What would happen if we all developed this skill? What if we were able to lead people to change more easily and realise better outcomes? What if we were able to develop that Leaning to People skill set to high order in our daily lives? That would begin to shift things for the better, wouldn’t it?
I want to equip people to lead their change better, to become world-changers.
I have a friend, Rachel, who is a world-changer. She does this in small groups of people at a time. She takes broken women, broken through loss, grief, through domestic abuse, and gently leads them to wholeness of self-identity and hope. What she does is truly transformational. She is a world-changer, one group at a time.
According to Professor Bruce Lloyd of London’s South Bank University, “The critical issue is, not change, but trust.”
Bruce Lloyd
This is consistent with research by Patrick Lencioni’s Table Group, San Francisco. In his, The Five Dysfunctions of a Team: A Leadership Fable, Lencioni illustrates how in an executive team trust is a fundamental platform for a co-ordinated effort forward.
It is interesting how little attention is given to the matter of trust in so much of the literature and training about Leadership and Change Management. Perhaps this is because academics and methodologists look for clues in the wrong places, in ‘objectives’ and other less ‘emotional’ areas. Perhaps it is because many in senior management still subscribe to situational ethics in dealing with people, and look to quick, expedient remedies.
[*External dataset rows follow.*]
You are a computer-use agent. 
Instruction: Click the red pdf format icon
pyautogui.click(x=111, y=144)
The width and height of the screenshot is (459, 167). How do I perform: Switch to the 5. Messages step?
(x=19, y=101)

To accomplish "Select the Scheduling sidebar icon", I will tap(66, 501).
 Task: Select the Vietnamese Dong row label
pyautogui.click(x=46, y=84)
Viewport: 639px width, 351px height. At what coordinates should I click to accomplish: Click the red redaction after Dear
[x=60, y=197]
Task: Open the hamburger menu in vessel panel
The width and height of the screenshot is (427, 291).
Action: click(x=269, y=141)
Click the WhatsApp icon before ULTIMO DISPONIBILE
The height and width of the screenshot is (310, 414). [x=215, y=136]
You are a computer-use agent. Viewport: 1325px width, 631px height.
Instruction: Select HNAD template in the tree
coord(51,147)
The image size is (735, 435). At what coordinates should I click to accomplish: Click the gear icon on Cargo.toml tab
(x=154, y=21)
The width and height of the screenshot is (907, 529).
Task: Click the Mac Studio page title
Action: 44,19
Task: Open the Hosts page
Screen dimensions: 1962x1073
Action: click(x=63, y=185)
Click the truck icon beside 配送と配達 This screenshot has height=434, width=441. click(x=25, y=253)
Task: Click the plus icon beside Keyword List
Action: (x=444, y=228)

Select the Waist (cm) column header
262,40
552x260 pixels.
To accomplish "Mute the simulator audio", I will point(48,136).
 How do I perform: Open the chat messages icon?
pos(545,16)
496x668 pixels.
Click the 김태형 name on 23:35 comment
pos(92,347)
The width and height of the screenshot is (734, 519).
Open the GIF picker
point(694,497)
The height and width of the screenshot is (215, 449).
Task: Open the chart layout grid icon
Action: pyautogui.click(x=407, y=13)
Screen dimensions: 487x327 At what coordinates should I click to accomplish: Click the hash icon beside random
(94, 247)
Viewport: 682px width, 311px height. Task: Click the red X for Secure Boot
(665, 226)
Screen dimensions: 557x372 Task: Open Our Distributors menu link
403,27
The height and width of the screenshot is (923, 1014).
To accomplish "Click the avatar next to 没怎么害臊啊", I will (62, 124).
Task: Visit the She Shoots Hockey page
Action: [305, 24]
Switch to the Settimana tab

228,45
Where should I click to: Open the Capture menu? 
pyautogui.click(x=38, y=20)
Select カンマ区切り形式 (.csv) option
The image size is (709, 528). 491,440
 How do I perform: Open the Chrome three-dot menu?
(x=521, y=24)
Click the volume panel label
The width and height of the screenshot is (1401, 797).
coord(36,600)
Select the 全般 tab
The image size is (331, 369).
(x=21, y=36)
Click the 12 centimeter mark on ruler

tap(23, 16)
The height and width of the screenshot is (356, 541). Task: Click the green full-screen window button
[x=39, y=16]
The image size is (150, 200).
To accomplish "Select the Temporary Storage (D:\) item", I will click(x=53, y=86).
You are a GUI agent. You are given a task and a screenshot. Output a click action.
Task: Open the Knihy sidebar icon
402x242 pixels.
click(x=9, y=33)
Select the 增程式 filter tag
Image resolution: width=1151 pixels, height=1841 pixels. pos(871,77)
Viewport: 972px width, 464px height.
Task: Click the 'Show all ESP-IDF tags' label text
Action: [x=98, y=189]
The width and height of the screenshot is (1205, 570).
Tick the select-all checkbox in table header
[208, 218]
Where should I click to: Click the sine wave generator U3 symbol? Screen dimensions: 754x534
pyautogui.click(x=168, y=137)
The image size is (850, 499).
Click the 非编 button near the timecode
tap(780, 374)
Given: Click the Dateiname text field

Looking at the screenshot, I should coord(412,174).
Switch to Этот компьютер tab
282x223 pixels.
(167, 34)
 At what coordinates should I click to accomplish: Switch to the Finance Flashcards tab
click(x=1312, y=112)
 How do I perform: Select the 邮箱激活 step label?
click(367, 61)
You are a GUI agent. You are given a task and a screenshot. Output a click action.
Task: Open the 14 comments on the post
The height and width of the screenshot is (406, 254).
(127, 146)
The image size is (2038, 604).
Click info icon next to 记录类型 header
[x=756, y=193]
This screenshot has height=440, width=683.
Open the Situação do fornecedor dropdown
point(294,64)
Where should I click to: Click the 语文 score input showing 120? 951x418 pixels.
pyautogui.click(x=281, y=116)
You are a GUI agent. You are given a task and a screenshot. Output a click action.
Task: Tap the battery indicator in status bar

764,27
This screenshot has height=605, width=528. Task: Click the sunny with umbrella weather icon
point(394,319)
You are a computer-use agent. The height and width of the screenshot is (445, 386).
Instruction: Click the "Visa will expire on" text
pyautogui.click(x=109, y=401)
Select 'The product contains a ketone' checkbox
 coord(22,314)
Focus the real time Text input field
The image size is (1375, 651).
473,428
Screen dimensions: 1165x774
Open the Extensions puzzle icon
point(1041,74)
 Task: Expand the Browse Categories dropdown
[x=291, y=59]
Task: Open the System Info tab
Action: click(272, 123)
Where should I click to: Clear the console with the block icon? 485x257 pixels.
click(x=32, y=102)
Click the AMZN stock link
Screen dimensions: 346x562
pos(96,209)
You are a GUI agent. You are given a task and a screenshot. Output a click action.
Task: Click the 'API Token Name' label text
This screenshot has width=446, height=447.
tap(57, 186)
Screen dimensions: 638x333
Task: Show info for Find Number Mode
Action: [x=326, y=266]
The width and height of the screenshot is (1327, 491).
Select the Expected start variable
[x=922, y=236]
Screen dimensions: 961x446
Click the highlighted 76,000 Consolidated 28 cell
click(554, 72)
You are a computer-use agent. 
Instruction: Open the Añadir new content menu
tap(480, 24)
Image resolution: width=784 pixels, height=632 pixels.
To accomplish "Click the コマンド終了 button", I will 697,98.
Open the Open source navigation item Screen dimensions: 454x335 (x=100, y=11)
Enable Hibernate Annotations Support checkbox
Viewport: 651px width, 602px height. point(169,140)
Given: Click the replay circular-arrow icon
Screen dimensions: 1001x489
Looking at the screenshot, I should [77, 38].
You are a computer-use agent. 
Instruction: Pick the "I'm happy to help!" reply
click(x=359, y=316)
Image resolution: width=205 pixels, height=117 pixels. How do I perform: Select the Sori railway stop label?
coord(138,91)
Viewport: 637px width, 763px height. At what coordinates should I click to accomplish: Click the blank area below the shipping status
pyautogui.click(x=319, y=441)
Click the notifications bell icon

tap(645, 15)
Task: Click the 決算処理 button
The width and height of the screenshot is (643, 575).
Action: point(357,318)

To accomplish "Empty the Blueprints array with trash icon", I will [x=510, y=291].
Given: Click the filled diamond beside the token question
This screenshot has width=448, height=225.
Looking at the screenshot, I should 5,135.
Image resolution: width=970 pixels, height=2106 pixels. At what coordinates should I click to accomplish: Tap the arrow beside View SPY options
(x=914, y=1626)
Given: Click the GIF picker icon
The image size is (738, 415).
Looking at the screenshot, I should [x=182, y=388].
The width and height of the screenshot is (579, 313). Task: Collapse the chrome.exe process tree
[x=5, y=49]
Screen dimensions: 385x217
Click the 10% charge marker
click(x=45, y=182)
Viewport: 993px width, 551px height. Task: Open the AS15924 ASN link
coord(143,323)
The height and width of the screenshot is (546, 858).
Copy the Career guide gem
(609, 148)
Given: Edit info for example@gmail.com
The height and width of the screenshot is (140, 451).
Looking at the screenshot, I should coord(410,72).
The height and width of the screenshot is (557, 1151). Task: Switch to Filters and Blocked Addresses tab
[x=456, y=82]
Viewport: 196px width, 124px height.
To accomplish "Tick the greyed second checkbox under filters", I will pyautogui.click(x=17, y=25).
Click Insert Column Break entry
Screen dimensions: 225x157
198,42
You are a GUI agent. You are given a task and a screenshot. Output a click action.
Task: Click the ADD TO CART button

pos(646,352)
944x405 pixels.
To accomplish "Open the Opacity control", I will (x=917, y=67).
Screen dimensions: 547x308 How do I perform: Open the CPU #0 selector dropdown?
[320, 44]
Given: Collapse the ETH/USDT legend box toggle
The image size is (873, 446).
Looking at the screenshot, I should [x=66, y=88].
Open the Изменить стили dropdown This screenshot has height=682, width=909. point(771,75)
However, evidence has been there for some time now that trust is necessary for leading change, and it is built up over a period of time. I believe that trust is the oxygen of change. Where there is no trust, you might see change through, but as one of my American friends would say, “You leave a lot of blood on the trail.”
The Relational Bank Account
One of the most powerful relational metaphors is the relational bank account, the idea that in any relationship we have, there is a kind of bank account. We can do things to top up that account – such as serving people, going out of our way to be kind to them – as well as do things that make withdrawals. Once the account is empty, you can’t make any further withdrawals. You can’t ask favours that will be looked upon kindly. Trust is similar, but damage someone’s trust and the account can be emptied quite suddenly. On the other hand, always delivering on your promises, for example, builds trust.
Relational Boundaries
Danny Silk, in his book, Keep Your Love On, explains this in terms of boundaries. Healthy relationships are created, grow and are maintained with clear boundaries. We all have these boundaries. These might be illustrated thus:
After Danny Silk, Keep Your Love On
We don’t allow most of the world into our intimate spaces, nor should we. By the same token, we should not expect the people we are trying to influence, our stakeholders, to allow us in all the way. Just because I’m interested in your product doesn’t make us best buddies. Healthy relationships are built on these graduated boundaries in our lives. These boundaries are not walls but are permeable. Most of us are scanning the people around us to decide whether we let people through into the next level. Managing these boundaries is not uncaring but is healthy social behaviour.
So, we may want to consider an influencing strategy with some key stakeholders that take us at least from the outside of the circles, where they regard us a one of their tribe.
If you have a Stakeholder Engagement Strategy, is there any measure of how you are doing in terms of trust from your key stakeholders?